John Keats Quotes
A thing of beauty is a joy forever.
I am certain of nothing but the holiness of the Heart’s affections and the truth of Imagination.
Do you not see how necessary a world of pains and troubles is to school an intelligence and make it a soul?
A poet is the most unpoetical of anything in existence.
The poetry of the earth is never dead.
Touch has a memory.
Beauty is truth, truth beauty,—that is all ye know on earth, and all ye need to know.
Ode to a Nightingale
Ode on a Grecian Urn
La belle dame sans merci
When I have fears that I may cease to be
Heard melodies are sweet, but those unheard are sweeter.
Beauty is the sole legitimate province of the poem.
I have been astonished that men could die martyrs for religion – I have shuddered at it. I shudder no more – I could be martyred for my religion – Love is my religion – I could die for that.
I am in that temper that if I were under water I would scarcely kick to come to the top.
You speak of Lord Byron and me; there is this great difference between us. He describes what he sees—I describe what I imagine.
Give me books, fruit, French wine and fine weather and a little music out of doors, played by somebody I do not know.

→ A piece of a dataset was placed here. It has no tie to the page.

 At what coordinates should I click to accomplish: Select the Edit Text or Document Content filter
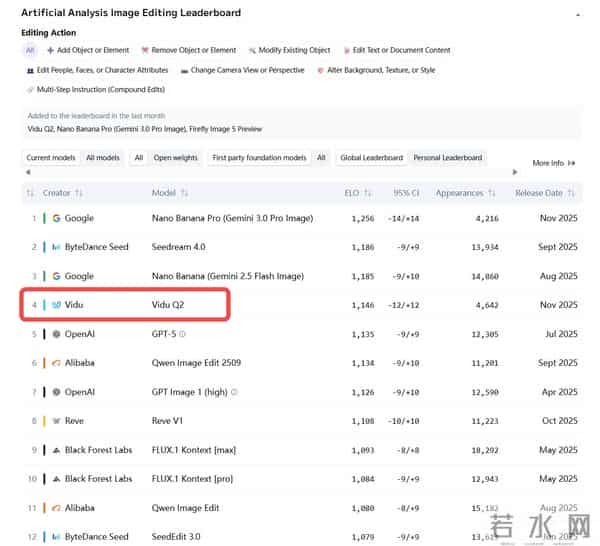(396, 50)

The excellency of every art is its intensity.
Load every rift with ore.
O for a life of sensations rather than of thoughts!

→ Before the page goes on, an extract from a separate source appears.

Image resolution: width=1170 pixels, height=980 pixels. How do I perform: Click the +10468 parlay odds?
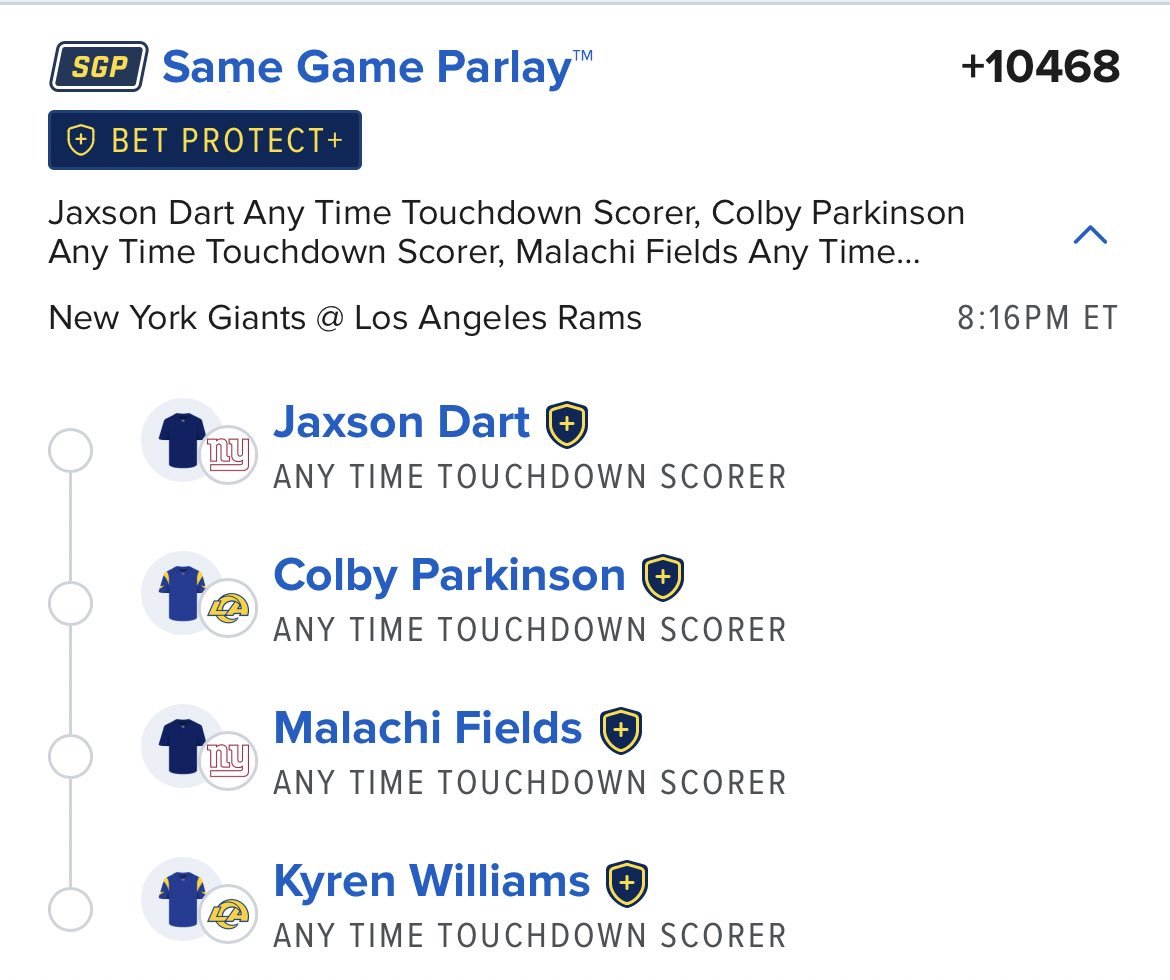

Love is my religion—I could die for it.
John Keats Quotes part 2
Forlorn! the very word is like a bell.
My heart fills up with tears when I see thee
A man’s life of any worth is a continual allegory.

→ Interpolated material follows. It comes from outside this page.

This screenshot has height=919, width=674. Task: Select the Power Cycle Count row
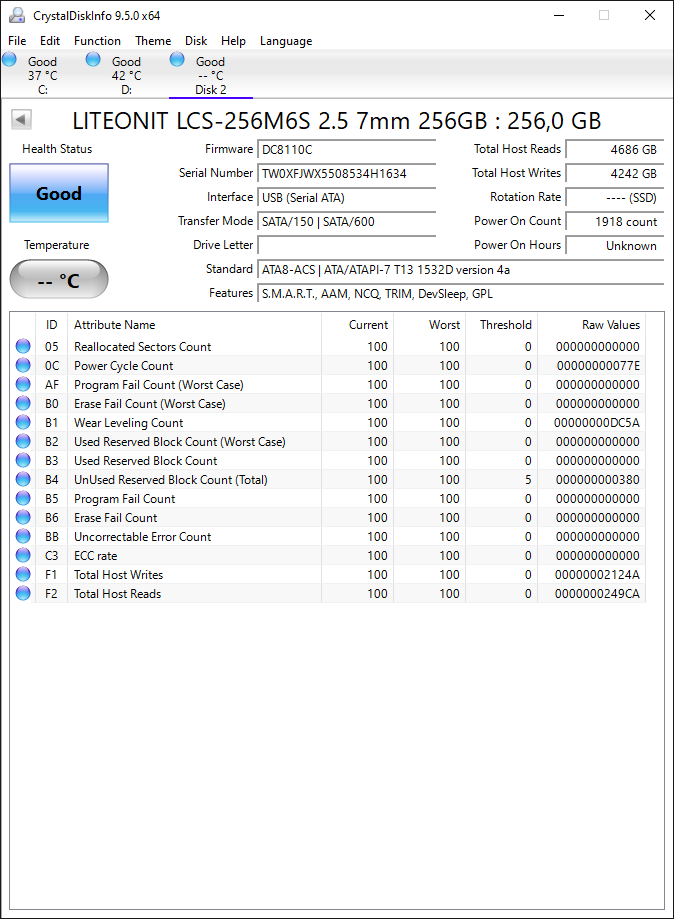pos(328,366)
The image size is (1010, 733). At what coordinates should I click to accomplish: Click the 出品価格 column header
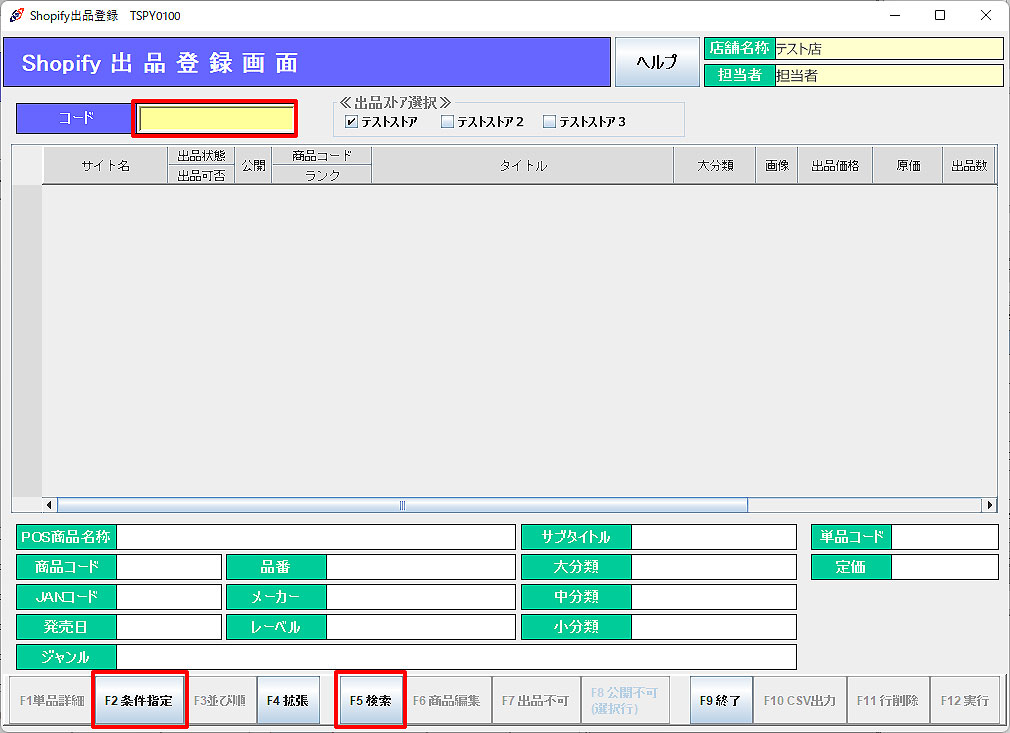point(834,166)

The poetry of the earth is never dead.
A thing of beauty is a joy forever.
I wish to beleave in immortality—I wish to live with you forever.
Love is my religion.
I am of a constitution so general, that it consorts and sympathizes with all things.
I almost wish we were butterflies and liv’d but three summer days – three such days with you I could fill with more delight than fifty common years could ever contain.
I love not man the less, but Nature more.
Pleasure is oft a visitant; but pain / Clings cruelly to us.
Why did I laugh tonight? No voice will tell.
A thing of beauty is a constant source of joy.
I am certain of nothing but the holiness of the heart’s affections, and the truth of the imagination.
I have two luxuries to brood over in my walks, your loveliness and the hour of my death.
Give me books, French wine, fruit, fine weather, and a little music played out of doors by somebody I do not know.
Soul has a hunger too, I’m sure, and a need for stirring.
A thing of beauty is a constant joy.
The imagination of a boy is healthy, and the mature imagination of a man is healthy; but there is a space of life between, in which the soul is in a ferment, the character undecided, the way of life uncertain, the ambition thick-sighted: thence proceeds mawkishness.
A poet is the most unpoetical of anything in existence; because he has no identity—he is continually in for and filling some other body.
When I behold, upon the night’s starred face, / Huge cloudy symbols of a high romance
A man’s heart aches amidst the vast quantity of unexperienced pleasure which besets him.
The only means of strengthening one’s intellect is to make up one’s mind about nothing—to let the mind be a thoroughfare for all thoughts.
Life is uncertain: death is the saddest thing of all.
A thing of beauty is a source of eternal joy.
A thing of beauty is a constant joy.
Beauty is truth, truth beauty.
Poetry should be great and unobtrusive, a thing which enters into one’s soul, and does not startle it or amaze it with itself, but with its subject.
Philosophy will clip an Angel’s wings, / Conquer all mysteries by rule and line, / Empty the haunted air, and gnomed mine– / Unweave a rainbow.